The U.S. Food and Drug Administration (FDA) approved Rozlytrek® (entrectinib) for adults and pediatric patients (12 years of age and older) with NTRK-positive solid tumors without a known acquired resistance mutation that are metastatic or where surgical resection is likely to result in severe morbidity and have progressed following treatment or have no satisfactory standard therapy. Entrectinib was also approved for adults with metastatic ROS1-positive non-small cell lung cancer (NSCLC).
This is the third approval for a “tumor-agnostic” drug, following the FDA approval of Vitrakvi® (larotrectinib)for the treatment of NTRK-positive solid tumors in 2018, and the approval of Keytruda® (pembrolizumab) for tumors with microsatellite instability-high or mismatch repair deficient tumors in 2017.
Improved response with entrectinib
Researchers investigated the efficacy of entrectinib in NTRK-positive tumors in 54 adults who received entrectinib at various doses and schedules in one of three multicenter, single-arm, clinical trials (ALKA, STARTRK-1, and STARTRK-2). Most patients (94%) received entrectinib 600 mg orally once daily. Researchers identified NTRK-positive tumors in local laboratories or a central laboratory using nucleic acid-based tests prior to enrollment.
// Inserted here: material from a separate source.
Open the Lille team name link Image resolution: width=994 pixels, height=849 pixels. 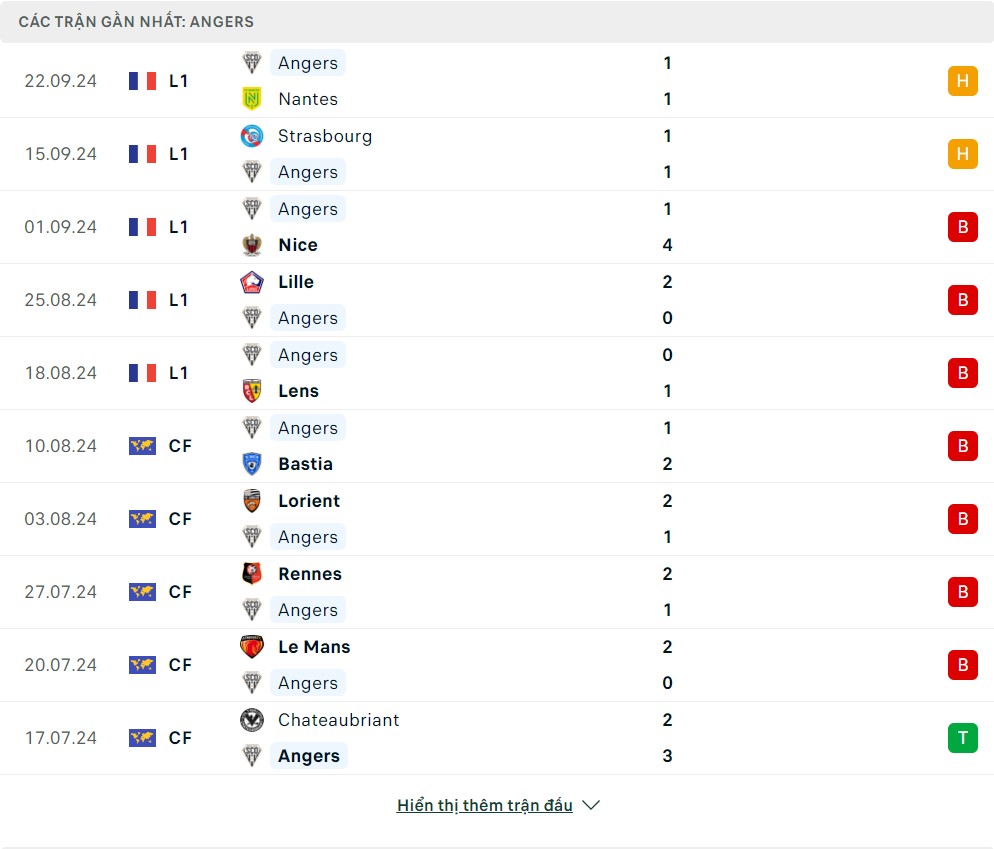(296, 282)
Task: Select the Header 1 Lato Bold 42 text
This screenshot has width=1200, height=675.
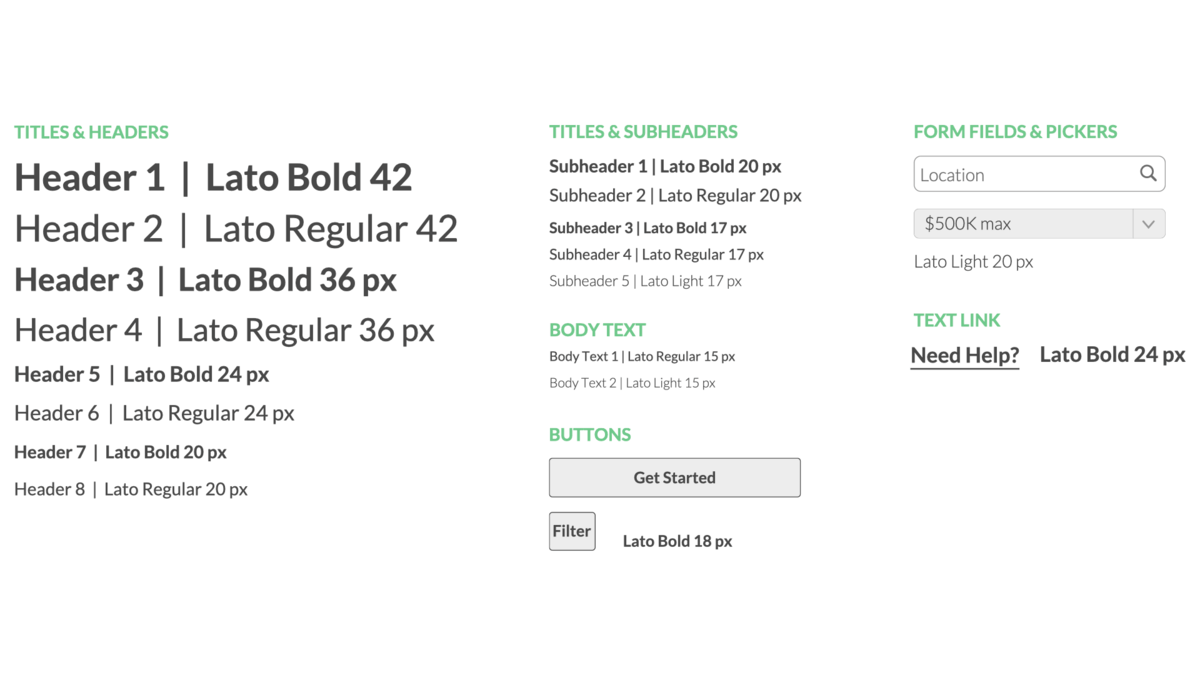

The overall response rate (ORR) was 57% (95% CI, 43-71), and responses were observed across 10 different tumor types. The duration of response was six months or longer for 68% of patients and 12 months or longer for 45% of patients. The most common cancers in the study were sarcoma, NSCLC, mammary analogue secretory carcinoma, breast, thyroid, and colorectal.
Researchers investigated the efficacy of entrectinib in ROS1-positive metastatic NSCLC in 51 adults who received entrectinib at various doses and schedules in the same three clinical trials. Again, most patients (90%) received entrectinib 600 mg orally once daily. The ORR was 78% (95% CI, 65-89), and the duration of response was 12 months or longer for 55% of patients.
The most serious adverse events (AEs) associated with entrectinib were congestive heart failure, central nervous system effects, skeletal fractures, hepatotoxicity, hyperuricemia, QT interval prolongation, and vision disorders. The most common AEs are fatigue, constipation, dysgeusia, edema, dizziness, diarrhea, nausea, dysesthesia, dyspnea, myalgia, cognitive impairment, increased weight, cough, vomiting, pyrexia, arthralgia, and vision disorders.